- **Your assignment**
Reproduce the data in full, exactly as given, leaving images out.

(Dataset entries)
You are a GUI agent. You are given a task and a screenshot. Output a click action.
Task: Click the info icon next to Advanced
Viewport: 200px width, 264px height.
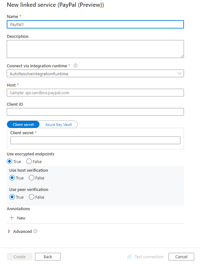point(35,231)
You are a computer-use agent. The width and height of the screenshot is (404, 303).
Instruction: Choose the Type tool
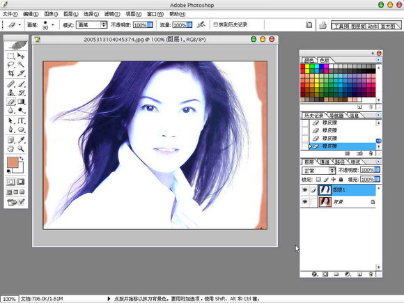tap(21, 121)
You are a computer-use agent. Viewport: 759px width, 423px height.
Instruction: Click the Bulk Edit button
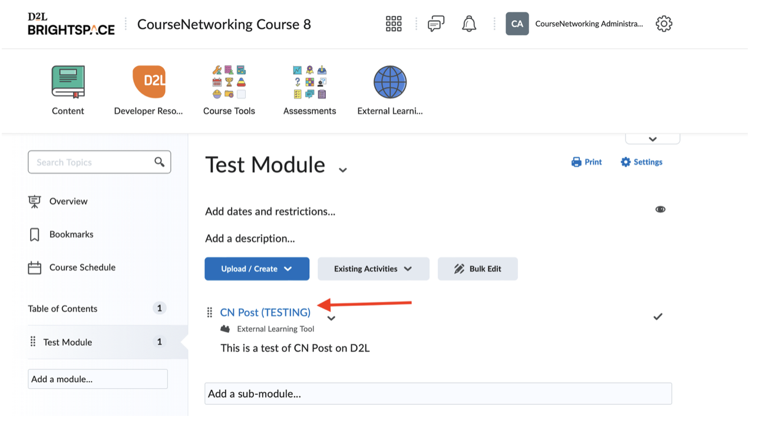pyautogui.click(x=477, y=269)
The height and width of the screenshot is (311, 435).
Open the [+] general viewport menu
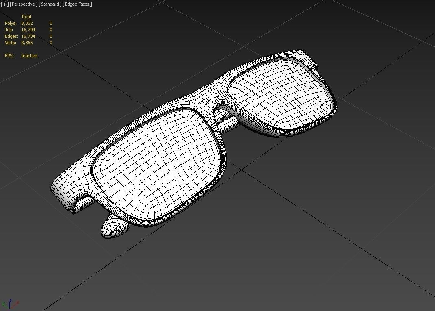point(4,4)
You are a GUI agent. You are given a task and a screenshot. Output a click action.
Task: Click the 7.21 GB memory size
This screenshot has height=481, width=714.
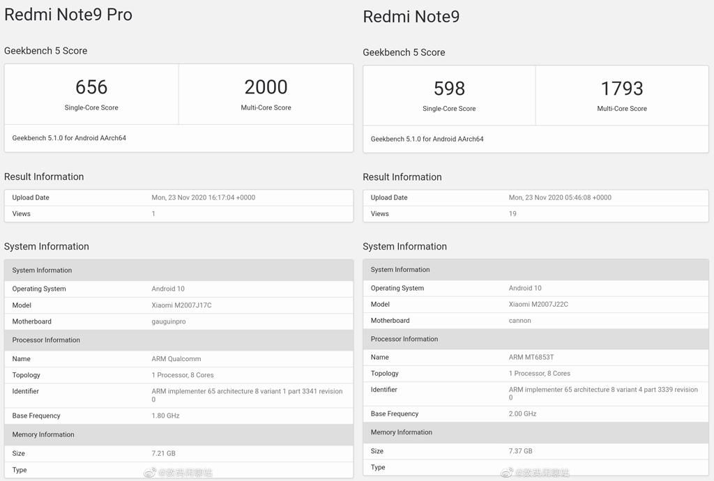(164, 454)
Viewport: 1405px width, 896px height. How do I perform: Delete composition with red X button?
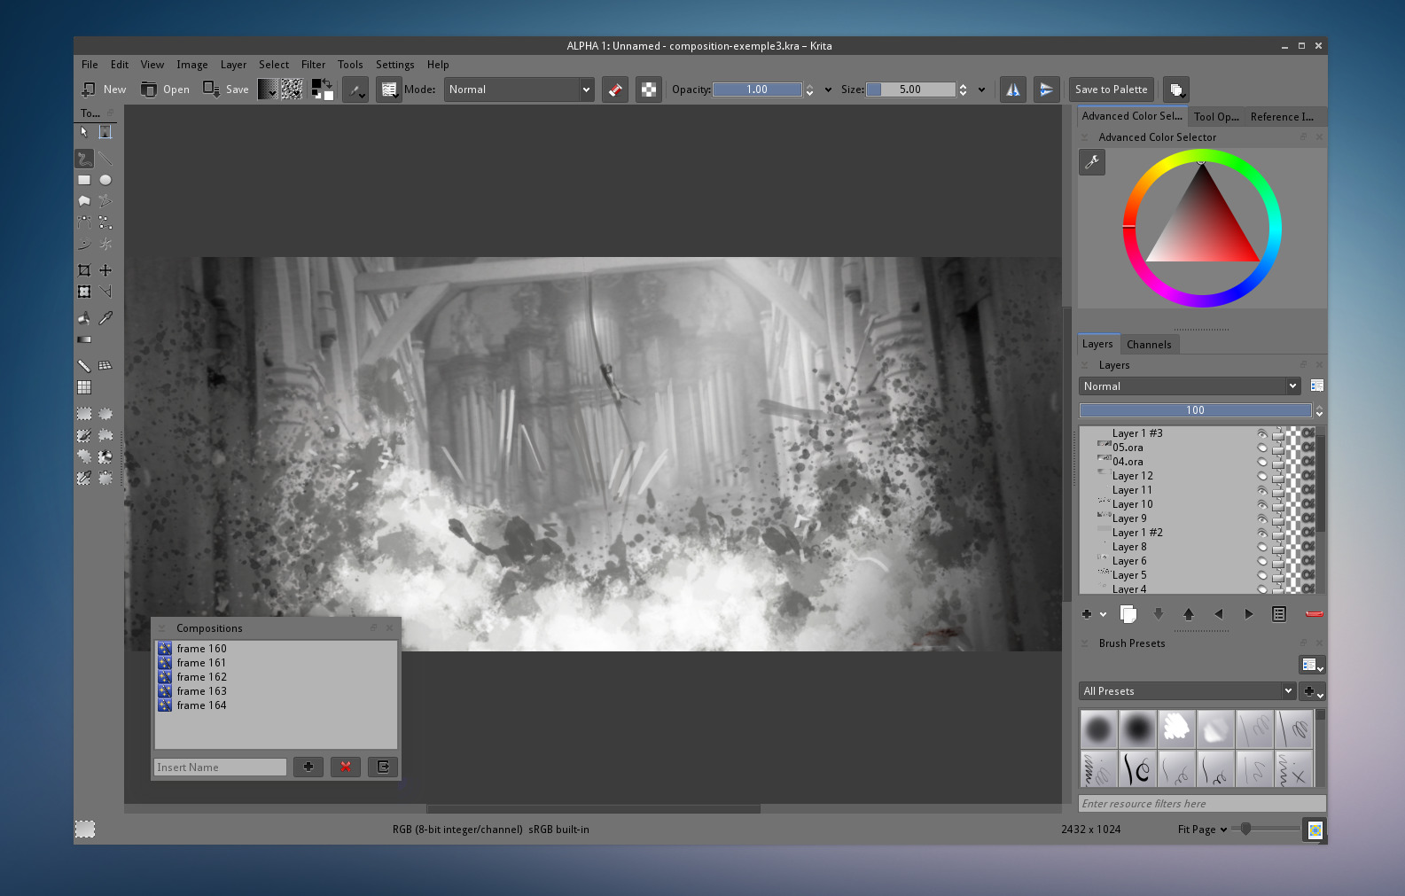[346, 767]
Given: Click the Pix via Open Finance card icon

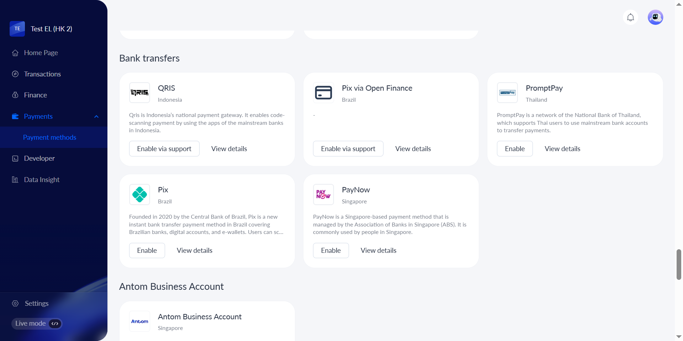Looking at the screenshot, I should pos(323,93).
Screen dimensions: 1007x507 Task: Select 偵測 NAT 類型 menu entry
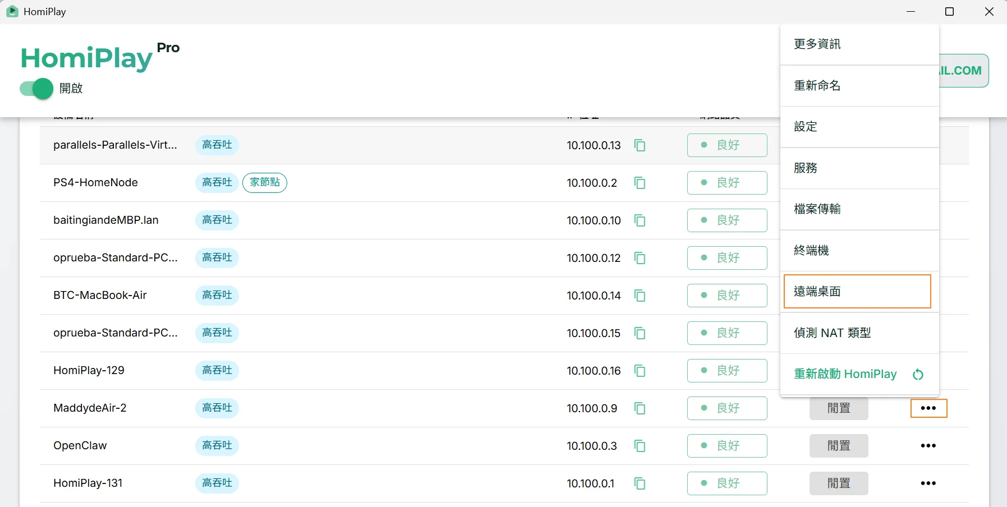[859, 333]
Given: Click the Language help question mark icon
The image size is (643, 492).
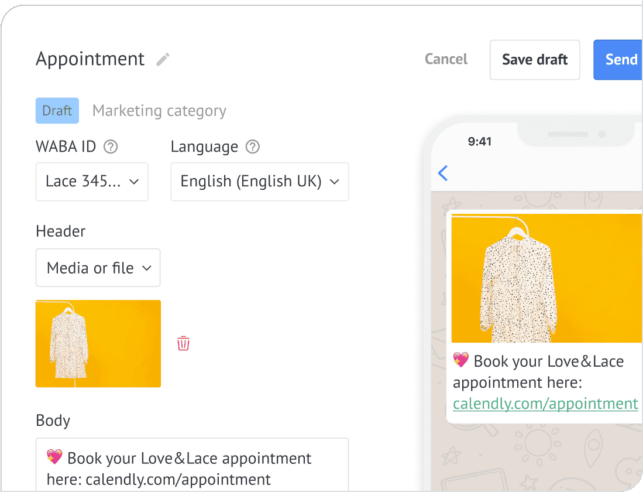Looking at the screenshot, I should point(252,146).
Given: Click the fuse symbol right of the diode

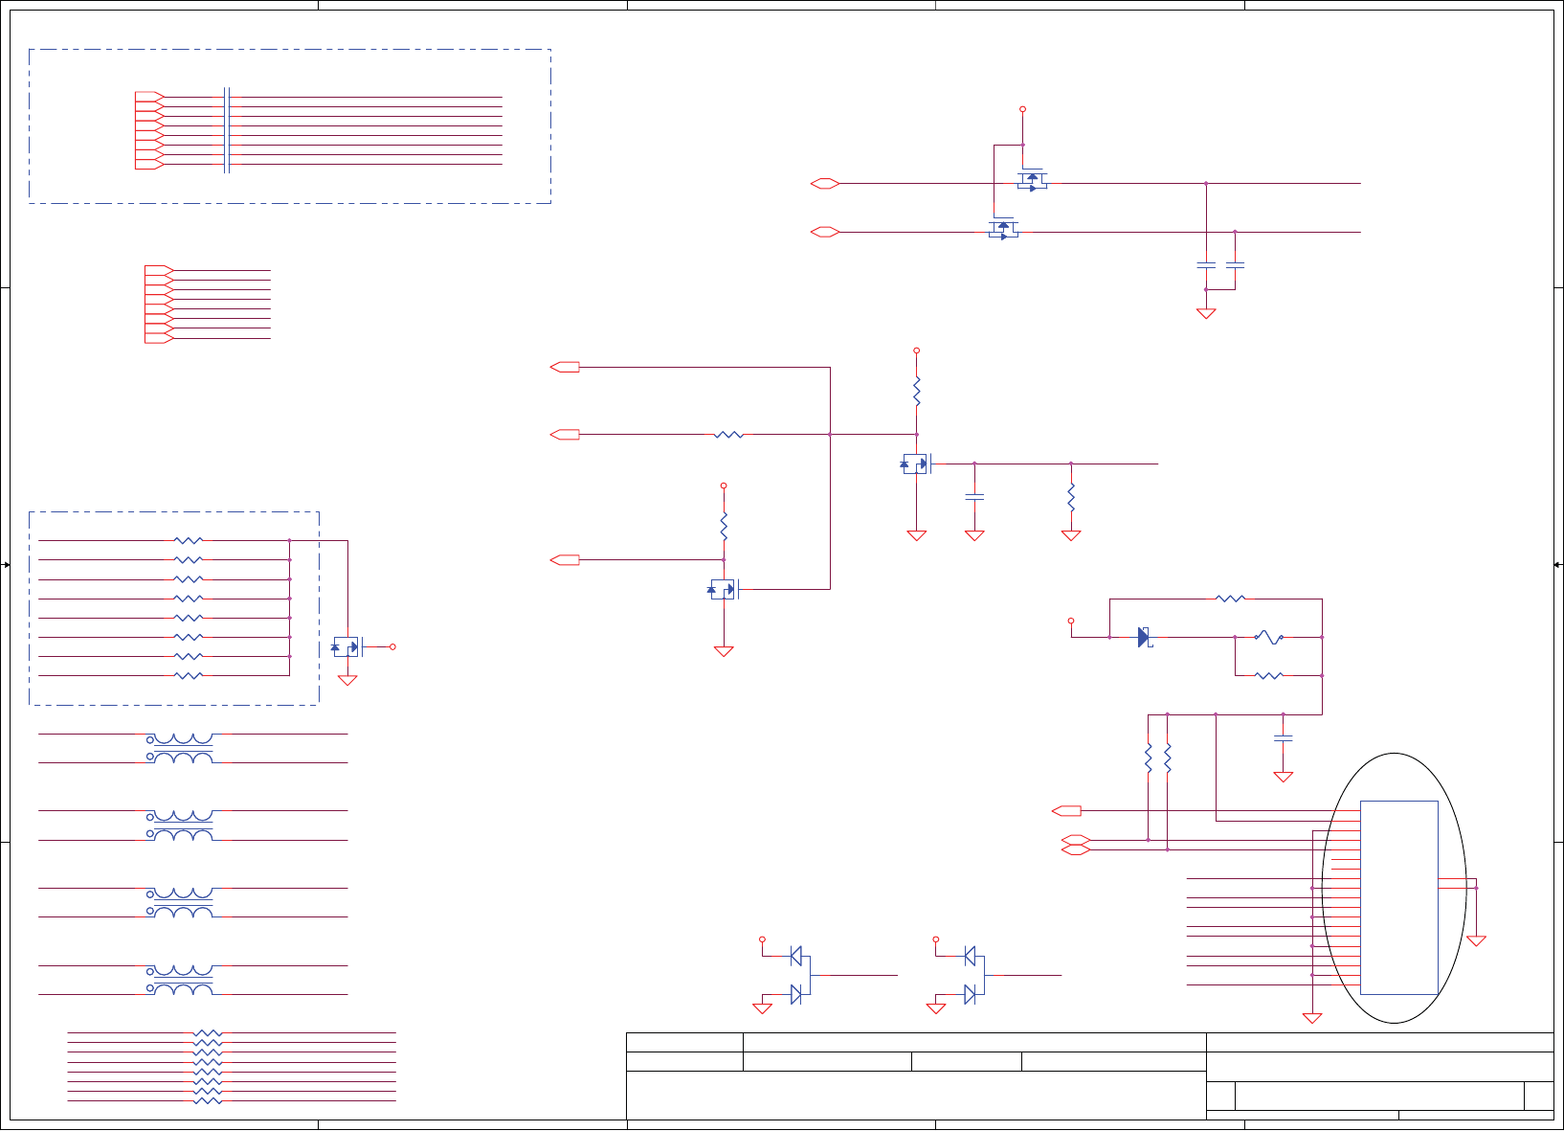Looking at the screenshot, I should (1268, 637).
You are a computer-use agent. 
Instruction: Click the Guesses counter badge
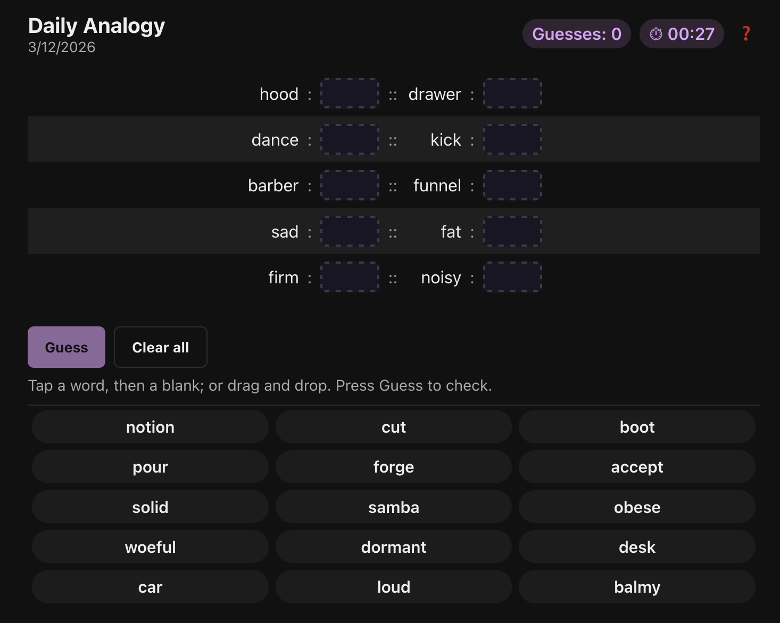coord(577,34)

- **Reply**
You are a GUI agent. You are given a task and a screenshot. Output a click action.
Task: Click the info icon next to Advanced
Viewport: 200px width, 264px height.
point(35,231)
You are a computer-use agent. The width and height of the screenshot is (404, 303).
Instruction: Choose the Type tool
tap(21, 121)
You are a computer-use agent. Viewport: 759px width, 423px height.
Instruction: Click the Bulk Edit button
pyautogui.click(x=477, y=269)
The height and width of the screenshot is (311, 435).
Open the [+] general viewport menu
point(4,4)
You are a GUI agent. You are given a task and a screenshot. Output a click action.
Task: Click the 7.21 GB memory size
This screenshot has height=481, width=714.
(164, 454)
Viewport: 1405px width, 896px height. How do I perform: Delete composition with red X button?
[346, 767]
Given: Click the Pix via Open Finance card icon

Looking at the screenshot, I should pos(323,93).
Screen dimensions: 1007x507 Task: Select 偵測 NAT 類型 menu entry
[859, 333]
Given: Click the Language help question mark icon
The image size is (643, 492).
Looking at the screenshot, I should point(252,146).
Given: Click the fuse symbol right of the diode

Looking at the screenshot, I should (1268, 637).
You are a computer-use agent. 
Instruction: Click the Guesses counter badge
coord(577,34)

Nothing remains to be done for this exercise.